The task force to be headed by Deputy Prime Minister for Economic Affairs Choo Kyung-ho, who also serves as finance minister, will bring in other related ministers to examine regulatory challenges and hurdles in environment, healthcare, medical, new industries, land and locations, shadow regulations and licensing. The task force will set up divisions by theme and sector to hold a meeting every other week with a vice finance minister chairing the meeting. The government plans to include the private sector in the regulatory reform as much as possible.

The readiness looks perfect. But bureaucrats are excellent in briefing. All past administrations vowed regulatory reforms in their unique way of expression — President Lee Myung-bak promising to remove the telephone poles that get in the way of factories and President Moon Jae-in pledging to do away with red flags in the regulatory field, for example.

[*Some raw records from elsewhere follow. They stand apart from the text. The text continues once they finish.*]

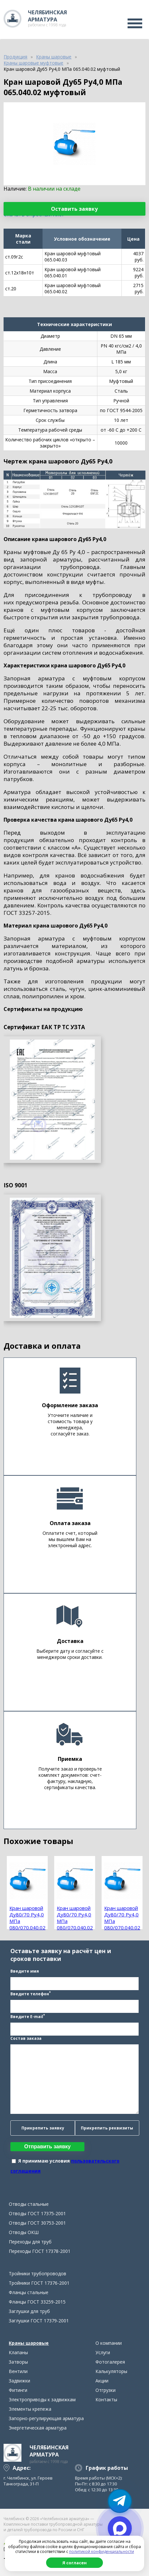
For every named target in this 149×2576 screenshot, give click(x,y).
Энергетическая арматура (38, 2428)
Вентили (18, 2371)
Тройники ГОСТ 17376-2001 (39, 2283)
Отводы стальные (29, 2204)
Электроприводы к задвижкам (42, 2399)
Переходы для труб (30, 2242)
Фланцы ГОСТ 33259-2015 (37, 2302)
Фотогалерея (110, 2362)
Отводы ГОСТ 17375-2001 (37, 2213)
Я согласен (74, 2563)
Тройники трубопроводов (37, 2273)
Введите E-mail (27, 2016)
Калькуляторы (111, 2371)
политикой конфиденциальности (101, 2551)
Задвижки (19, 2381)
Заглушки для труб (29, 2311)
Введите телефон (30, 1993)
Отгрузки (105, 2390)
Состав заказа (26, 2038)
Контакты (106, 2399)
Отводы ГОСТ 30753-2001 (37, 2223)
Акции (101, 2381)
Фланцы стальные (28, 2292)
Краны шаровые (29, 2343)
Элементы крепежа (30, 2409)
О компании (108, 2343)
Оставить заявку (74, 208)
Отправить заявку (47, 2146)
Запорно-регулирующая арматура (46, 2418)
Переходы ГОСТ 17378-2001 (39, 2251)
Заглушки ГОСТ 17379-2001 (39, 2320)
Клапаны (18, 2352)
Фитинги (18, 2390)
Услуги (102, 2352)
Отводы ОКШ (24, 2232)
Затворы (18, 2362)
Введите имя (24, 1971)
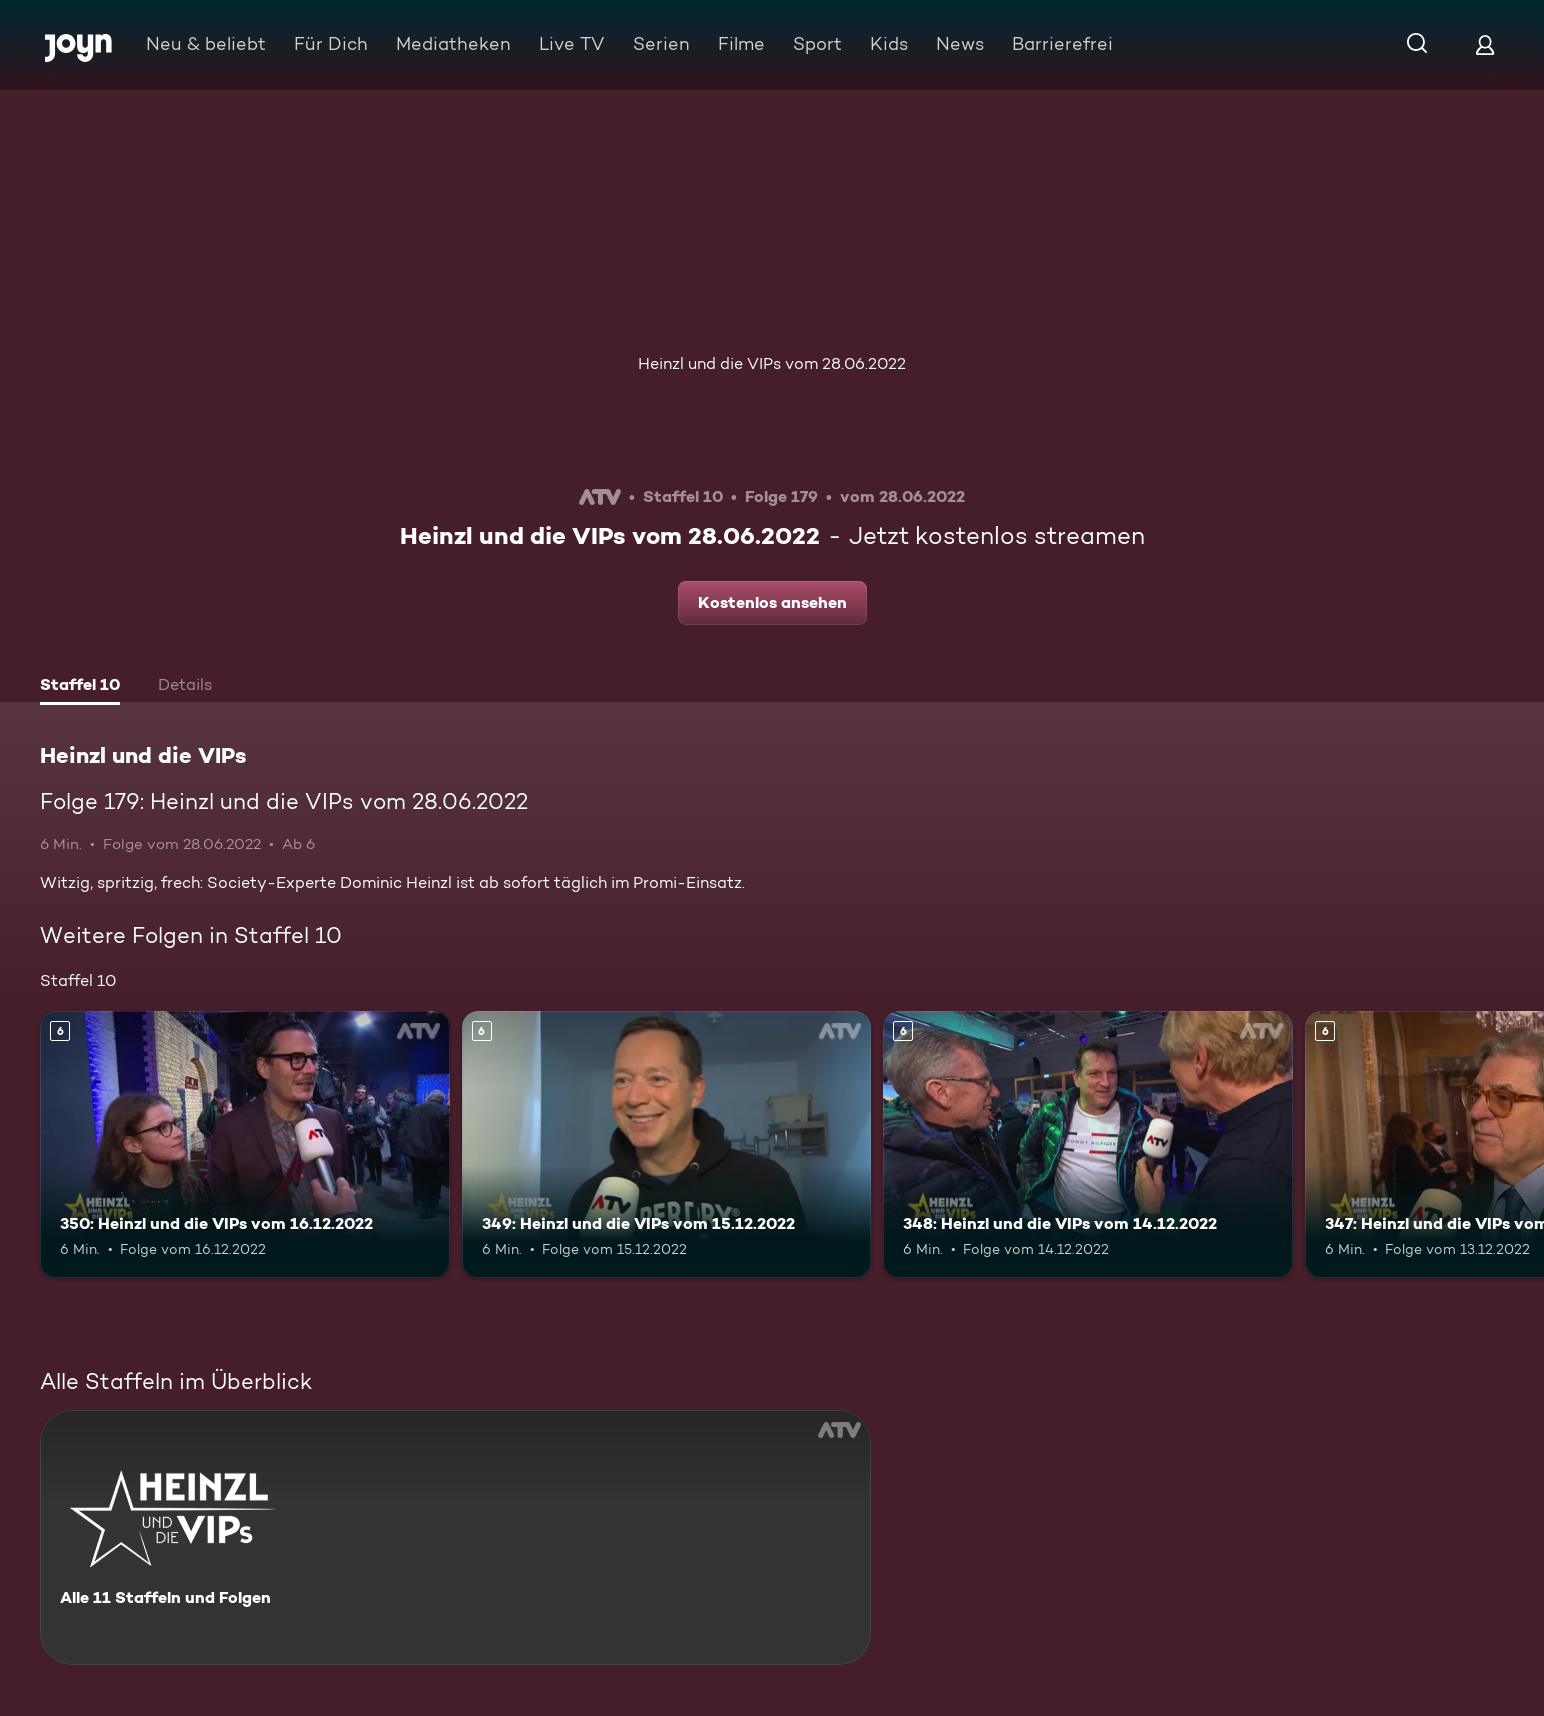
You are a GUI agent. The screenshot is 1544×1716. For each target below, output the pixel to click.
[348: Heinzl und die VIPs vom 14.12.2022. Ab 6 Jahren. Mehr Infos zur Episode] (1088, 1144)
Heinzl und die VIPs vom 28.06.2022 (772, 363)
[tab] (80, 687)
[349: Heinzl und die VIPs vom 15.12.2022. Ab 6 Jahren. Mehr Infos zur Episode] (667, 1144)
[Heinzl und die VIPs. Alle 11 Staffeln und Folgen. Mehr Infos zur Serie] (455, 1537)
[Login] (1485, 44)
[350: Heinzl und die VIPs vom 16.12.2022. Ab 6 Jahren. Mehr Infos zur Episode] (245, 1144)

But no progress had been made. Former finance minister Sakong Il, who served as the longest senior presidential secretary on economic affairs, had a word of advice. During a phone interview, he reminded me how former President Park Chung Hee presided over meetings to promote exports. Out of 152 meetings, he chaired 147. Industrialization plans and foundations to build today’s global No. 10 economy were prepared in the meetings.

Sakong argued that Yoon’s presence at the strategy meetings will determine the outcome of regulatory reforms. For instance, the meetings should be fixed at a certain day each month for the president to preside over. Government offices must hand in their reports in advance and offer updates on progress. The president must check on the progress so that the plans do not derail, Sakong said. Such leadership makes a difference, he added. He was saying that the president should be the chief commander on regulatory reforms. Yoon must pursue them consistently for five years. By the time his term ends in May 2027, the outcomes may start to show.